# Zweihand mit Sicherheits SPS



## fritzbox (6 Oktober 2010)

Hallo, 

Habe eine Frage bezüglich Zweihandsteuerung. 
Habe eine Sicherheitssps mit sicheren Eingängen, da gibt es extra 1fach und 2fach Sicherheitsschalter (Funktionen), die auch auf Querschluss überwacht werden...

Was muss genau bei Zweihand Steuerung beachtet werden?
Kenne nur den Redundanten Aufbau (2 Kanäle zu je einem öffner und schließer in Reihe)..

Hat da irgendwer einen Link, ein Beispiel oder Bestimmungen?!

Lieben Gruß


----------



## rostiger Nagel (6 Oktober 2010)

Wenn deine Gefahrenanalyse ergeben hat das für das erreichen deines Performanzlevel kein redundanter Aufbau erforderlich ist, kannst du 
den entsprechend aufbauen.
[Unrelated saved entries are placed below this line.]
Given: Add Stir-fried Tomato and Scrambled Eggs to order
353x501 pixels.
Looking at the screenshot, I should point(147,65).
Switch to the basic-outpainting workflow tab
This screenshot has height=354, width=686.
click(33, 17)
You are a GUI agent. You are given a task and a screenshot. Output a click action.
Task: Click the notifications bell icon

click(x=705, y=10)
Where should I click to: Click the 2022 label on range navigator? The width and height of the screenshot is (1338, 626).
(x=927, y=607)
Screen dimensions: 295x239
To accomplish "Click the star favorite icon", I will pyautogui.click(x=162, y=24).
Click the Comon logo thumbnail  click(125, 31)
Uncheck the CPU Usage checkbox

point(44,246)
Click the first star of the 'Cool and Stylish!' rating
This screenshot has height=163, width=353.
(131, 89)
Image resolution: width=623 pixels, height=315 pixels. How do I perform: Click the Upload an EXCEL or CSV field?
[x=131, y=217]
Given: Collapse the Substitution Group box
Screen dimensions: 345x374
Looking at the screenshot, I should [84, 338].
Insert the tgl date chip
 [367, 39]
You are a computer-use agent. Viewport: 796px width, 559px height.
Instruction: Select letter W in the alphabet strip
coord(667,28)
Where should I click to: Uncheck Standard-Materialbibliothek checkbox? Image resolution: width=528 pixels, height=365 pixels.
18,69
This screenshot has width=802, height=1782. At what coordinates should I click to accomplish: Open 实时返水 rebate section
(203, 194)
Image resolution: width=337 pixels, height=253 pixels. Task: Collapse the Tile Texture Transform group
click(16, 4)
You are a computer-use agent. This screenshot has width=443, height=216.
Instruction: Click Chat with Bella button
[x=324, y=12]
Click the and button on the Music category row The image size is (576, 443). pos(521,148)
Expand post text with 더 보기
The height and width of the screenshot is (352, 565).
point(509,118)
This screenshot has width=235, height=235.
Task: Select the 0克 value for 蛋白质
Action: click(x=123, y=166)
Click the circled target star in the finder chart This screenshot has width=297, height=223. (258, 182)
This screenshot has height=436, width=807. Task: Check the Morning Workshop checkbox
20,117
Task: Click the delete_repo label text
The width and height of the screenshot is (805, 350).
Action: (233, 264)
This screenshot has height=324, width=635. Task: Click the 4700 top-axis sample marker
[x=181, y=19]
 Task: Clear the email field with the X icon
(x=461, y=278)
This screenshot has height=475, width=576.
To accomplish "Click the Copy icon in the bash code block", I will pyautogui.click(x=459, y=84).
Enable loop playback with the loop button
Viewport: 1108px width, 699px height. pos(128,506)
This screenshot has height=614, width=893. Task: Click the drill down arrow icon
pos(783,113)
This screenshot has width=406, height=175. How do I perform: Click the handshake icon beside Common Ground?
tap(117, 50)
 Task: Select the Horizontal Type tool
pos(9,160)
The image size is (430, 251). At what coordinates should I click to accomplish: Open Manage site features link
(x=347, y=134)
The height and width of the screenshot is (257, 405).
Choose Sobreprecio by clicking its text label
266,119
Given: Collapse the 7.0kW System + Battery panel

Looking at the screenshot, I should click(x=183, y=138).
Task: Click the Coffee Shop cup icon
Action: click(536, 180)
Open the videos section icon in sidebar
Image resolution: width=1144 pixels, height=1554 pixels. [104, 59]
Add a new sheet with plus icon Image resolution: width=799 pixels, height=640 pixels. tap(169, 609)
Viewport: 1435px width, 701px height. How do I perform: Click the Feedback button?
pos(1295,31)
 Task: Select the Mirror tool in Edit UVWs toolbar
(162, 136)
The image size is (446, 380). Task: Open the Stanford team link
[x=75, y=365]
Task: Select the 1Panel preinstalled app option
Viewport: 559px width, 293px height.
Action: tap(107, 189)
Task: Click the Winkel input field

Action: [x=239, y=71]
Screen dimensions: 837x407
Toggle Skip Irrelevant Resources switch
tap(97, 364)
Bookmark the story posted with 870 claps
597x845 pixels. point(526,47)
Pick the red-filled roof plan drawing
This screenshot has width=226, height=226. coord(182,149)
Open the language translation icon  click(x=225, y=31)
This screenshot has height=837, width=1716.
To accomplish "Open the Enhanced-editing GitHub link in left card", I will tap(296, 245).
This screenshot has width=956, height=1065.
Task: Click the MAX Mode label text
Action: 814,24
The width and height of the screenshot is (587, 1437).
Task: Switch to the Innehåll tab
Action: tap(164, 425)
Du hast doch deine Gefahr bewertet?!!!


----------



## Safety (7 Oktober 2010)

EN 574
EN 999

Lade Dir  mal unser Sicherheitshandbuch runter.

www.jokabsafety.com


----------



## fritzbox (11 Oktober 2010)

Hallo, 
Habe das Handbuch geladen und es hat mir weitergeholfen 

Vielen Dank!


----------